** Opening Input material block **

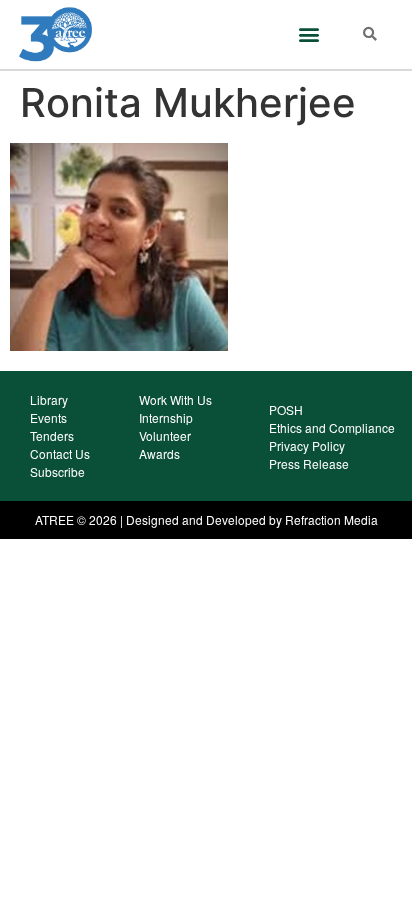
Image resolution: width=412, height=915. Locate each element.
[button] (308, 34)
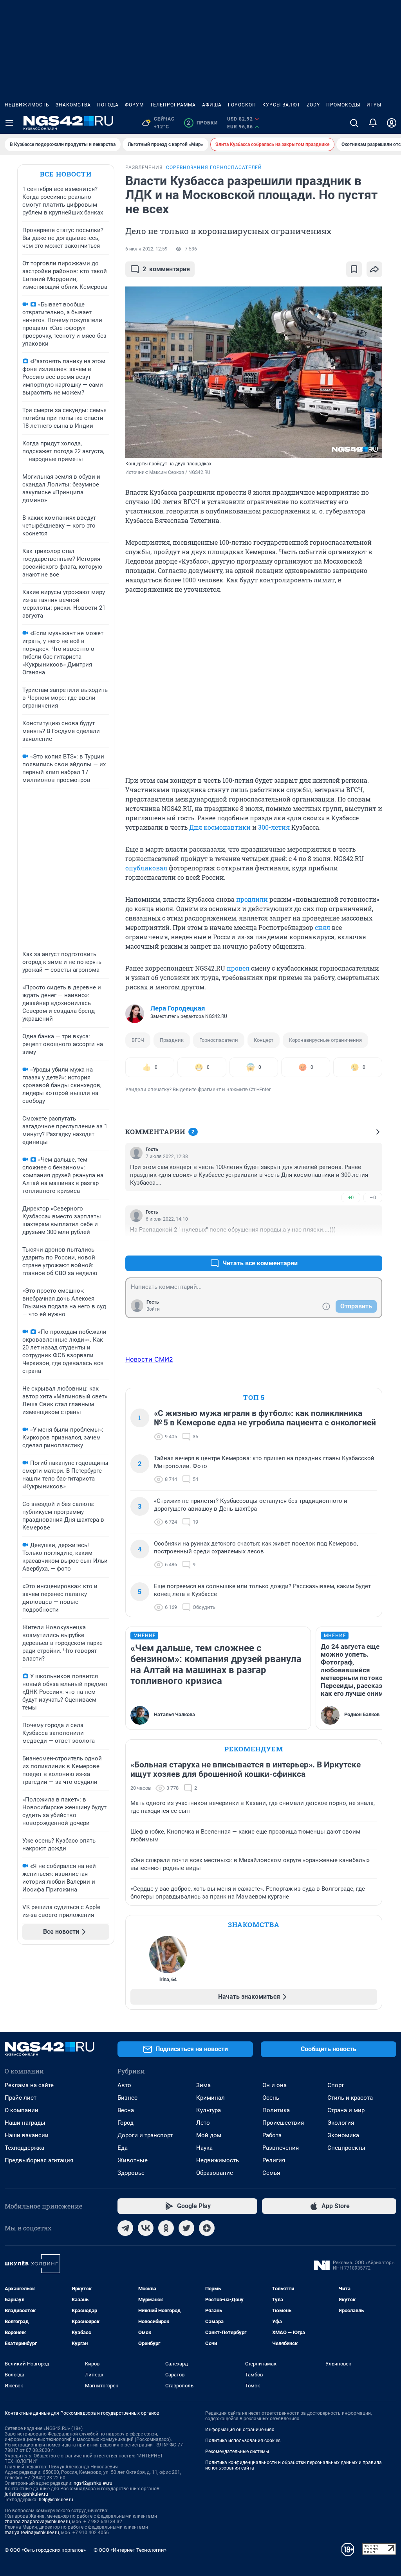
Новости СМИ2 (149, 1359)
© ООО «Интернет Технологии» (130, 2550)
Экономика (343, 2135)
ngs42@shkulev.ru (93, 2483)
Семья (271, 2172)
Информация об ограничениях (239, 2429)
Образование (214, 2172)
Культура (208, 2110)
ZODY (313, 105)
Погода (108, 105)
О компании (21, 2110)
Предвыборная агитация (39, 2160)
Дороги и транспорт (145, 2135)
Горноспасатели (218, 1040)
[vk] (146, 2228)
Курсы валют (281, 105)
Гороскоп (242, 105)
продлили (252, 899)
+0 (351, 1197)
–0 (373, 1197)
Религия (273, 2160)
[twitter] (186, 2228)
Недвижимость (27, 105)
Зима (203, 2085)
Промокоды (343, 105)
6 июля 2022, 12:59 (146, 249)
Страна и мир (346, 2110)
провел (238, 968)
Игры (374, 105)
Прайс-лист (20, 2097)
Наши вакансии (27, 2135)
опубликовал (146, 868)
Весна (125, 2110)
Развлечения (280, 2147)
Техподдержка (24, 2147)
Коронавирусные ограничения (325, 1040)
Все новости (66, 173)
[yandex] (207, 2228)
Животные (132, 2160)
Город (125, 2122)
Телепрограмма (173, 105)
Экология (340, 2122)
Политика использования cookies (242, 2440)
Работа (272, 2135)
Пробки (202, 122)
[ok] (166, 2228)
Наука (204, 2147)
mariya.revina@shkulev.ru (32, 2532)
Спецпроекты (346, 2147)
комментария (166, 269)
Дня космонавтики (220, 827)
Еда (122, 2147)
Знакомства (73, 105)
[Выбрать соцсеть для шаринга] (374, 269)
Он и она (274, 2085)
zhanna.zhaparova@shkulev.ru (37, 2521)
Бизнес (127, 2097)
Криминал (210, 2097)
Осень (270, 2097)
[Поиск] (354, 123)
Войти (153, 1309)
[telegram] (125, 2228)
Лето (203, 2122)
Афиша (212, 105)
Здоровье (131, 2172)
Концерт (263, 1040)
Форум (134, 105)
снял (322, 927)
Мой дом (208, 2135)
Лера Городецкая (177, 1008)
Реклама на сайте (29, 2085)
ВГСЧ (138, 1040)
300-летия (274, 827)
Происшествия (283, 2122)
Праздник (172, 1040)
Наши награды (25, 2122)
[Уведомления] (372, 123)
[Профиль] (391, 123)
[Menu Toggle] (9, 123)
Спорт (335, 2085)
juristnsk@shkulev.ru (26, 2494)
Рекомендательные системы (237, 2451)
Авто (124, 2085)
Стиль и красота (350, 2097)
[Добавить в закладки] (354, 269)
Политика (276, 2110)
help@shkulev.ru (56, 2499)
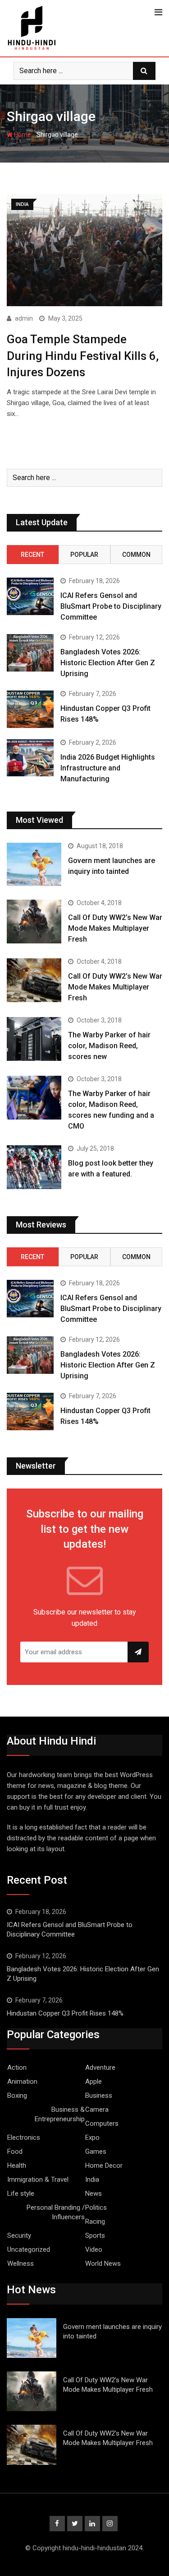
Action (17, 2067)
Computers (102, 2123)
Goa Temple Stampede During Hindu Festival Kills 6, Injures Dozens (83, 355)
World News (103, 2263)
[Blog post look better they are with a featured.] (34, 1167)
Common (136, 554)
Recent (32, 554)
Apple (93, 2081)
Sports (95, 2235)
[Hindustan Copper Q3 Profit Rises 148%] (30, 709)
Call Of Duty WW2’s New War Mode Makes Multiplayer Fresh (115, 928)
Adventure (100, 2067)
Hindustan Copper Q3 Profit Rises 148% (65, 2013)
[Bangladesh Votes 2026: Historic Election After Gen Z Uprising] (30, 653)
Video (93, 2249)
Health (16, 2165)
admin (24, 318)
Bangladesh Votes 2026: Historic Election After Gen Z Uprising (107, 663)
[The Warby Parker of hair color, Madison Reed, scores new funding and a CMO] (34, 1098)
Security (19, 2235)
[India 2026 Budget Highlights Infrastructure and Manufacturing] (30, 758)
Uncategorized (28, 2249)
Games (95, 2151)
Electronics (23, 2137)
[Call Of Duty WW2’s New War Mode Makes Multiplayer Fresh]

** Closing Input material block **

● What the exercise asks
Begin at the first line of the data above and repeat each line exactly, stopping after the line containing "Горноспасатели (218, 1040)". Omit the pictures.

● Task answer
Image resolution: width=412, height=915. Locate each element.
[button] (308, 34)
Новости СМИ2 (149, 1359)
© ООО «Интернет Технологии» (130, 2550)
Экономика (343, 2135)
ngs42@shkulev.ru (93, 2483)
Семья (271, 2172)
Информация об ограничениях (239, 2429)
Образование (214, 2172)
Культура (208, 2110)
ZODY (313, 105)
Погода (108, 105)
О компании (21, 2110)
Предвыборная агитация (39, 2160)
Дороги и транспорт (145, 2135)
Горноспасатели (218, 1040)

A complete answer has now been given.